1963年 東洋大学附属姫路高等学校開校と同時に創部され、当時は体育館もグランドもなく敷地をブルドーザーが走り回る中、初代の松永監督と大久保部長の石拾いから始まるグランド整備からのスタートでした。
創部同年10月より梅谷馨氏が監督に就任し「野球は身体で覚えるもの、相手に優る猛練習が勝利をもたらす」という信念の下、猛練習の東洋野球がスタートしました。

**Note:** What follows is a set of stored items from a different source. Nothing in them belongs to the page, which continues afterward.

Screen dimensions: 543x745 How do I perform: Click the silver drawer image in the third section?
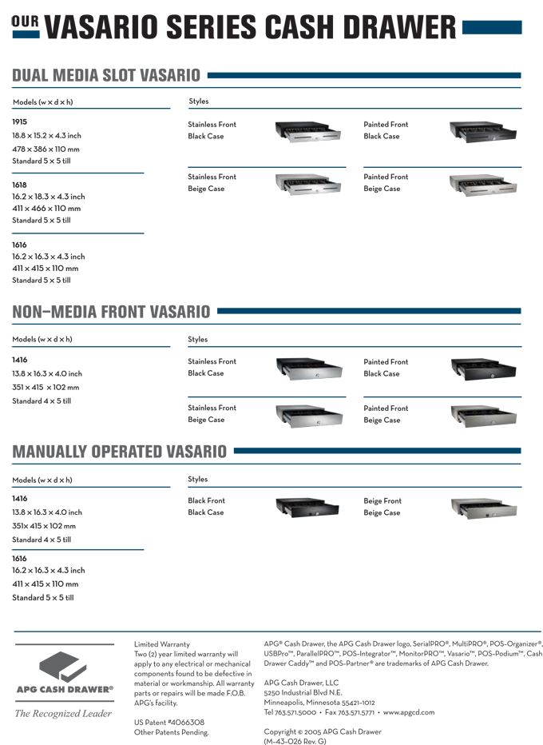pyautogui.click(x=478, y=508)
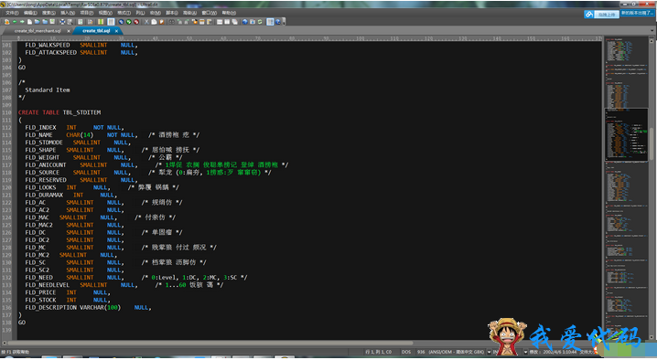Screen dimensions: 657x360
Task: Click the green forward arrow toolbar icon
Action: coord(22,22)
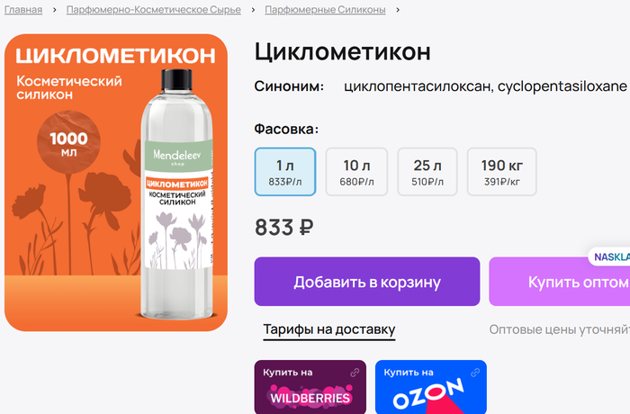Click the chevron after Парфюмерно-Косметическое Сырье
Image resolution: width=630 pixels, height=414 pixels.
(x=253, y=10)
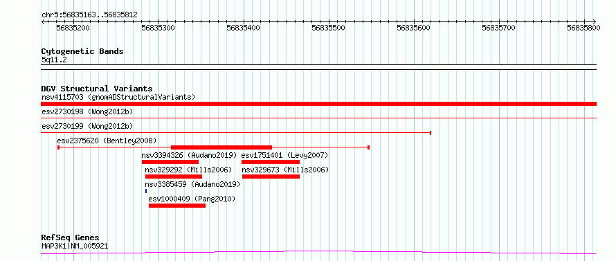The width and height of the screenshot is (616, 261).
Task: Click the esv1751401 (Levy2007) label
Action: [285, 155]
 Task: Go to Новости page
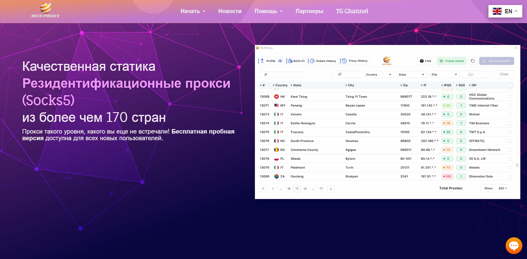[230, 11]
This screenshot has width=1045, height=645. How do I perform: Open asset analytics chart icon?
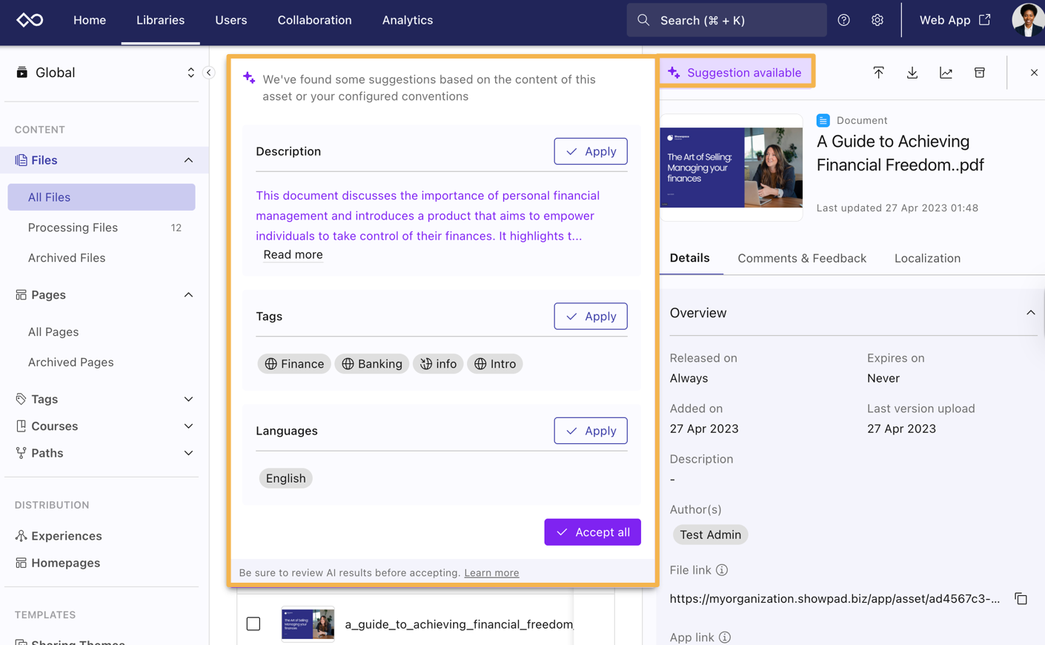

1969年、創部7年目にして初の甲子園出場を成し遂げたことは、監督を務めていた梅谷氏にとっても悲願の達成でした。 そして、梅谷監督は甲子園出場という目標にとどまらず、全国でも有数の強豪校に名を連ねるための熱い想いを心に秘め、県大会で優勝を決めた翌日、県立姫路商業高校の監督をしていた田中氏の自宅を訪問。
当時、公立高校でありながら強豪私学と競っていた野球部の田中治監督の指導者としての資質に惚れ込み、直談判したのです。熱い想いが伝わり、梅谷・田中コンビの誕生に至ったのです。後に「東洋の赤鬼・青鬼」と呼ばれ東洋大姫路旋風を巻き起こしました。

田中氏が監督就任後の1972年から3年間、夏の甲子園連続出場という快進撃は、戦後に於いて県立芦屋高校、報徳学園に続く偉業であります。特に1974年の夏は、同年、春の選抜大会 優勝校である報徳学園との激闘試合を制しての出場で、「夏に強い東洋」と呼ばれるようになりました。
そのあと監督に復帰した梅谷氏は、1977年夏、度肝を抜く戦法で高校野球ファンを魅了し、東洋大姫路が大会史上初の決勝戦サヨナラ本塁打で全国優勝の偉業を達成しました。 東洋大姫路野球部の歩みは、故梅谷馨氏と故田中治氏の存在なくしては語れないでしょう。

時を経て、二人の名将に育てられた指導者が、今まさに「夏の東洋」と呼ばれた名門を復活に導いています。名将から受け継がれた「東洋大姫路の魂」は、創部50周年を迎え、さらなる前進を期待させることを願っています。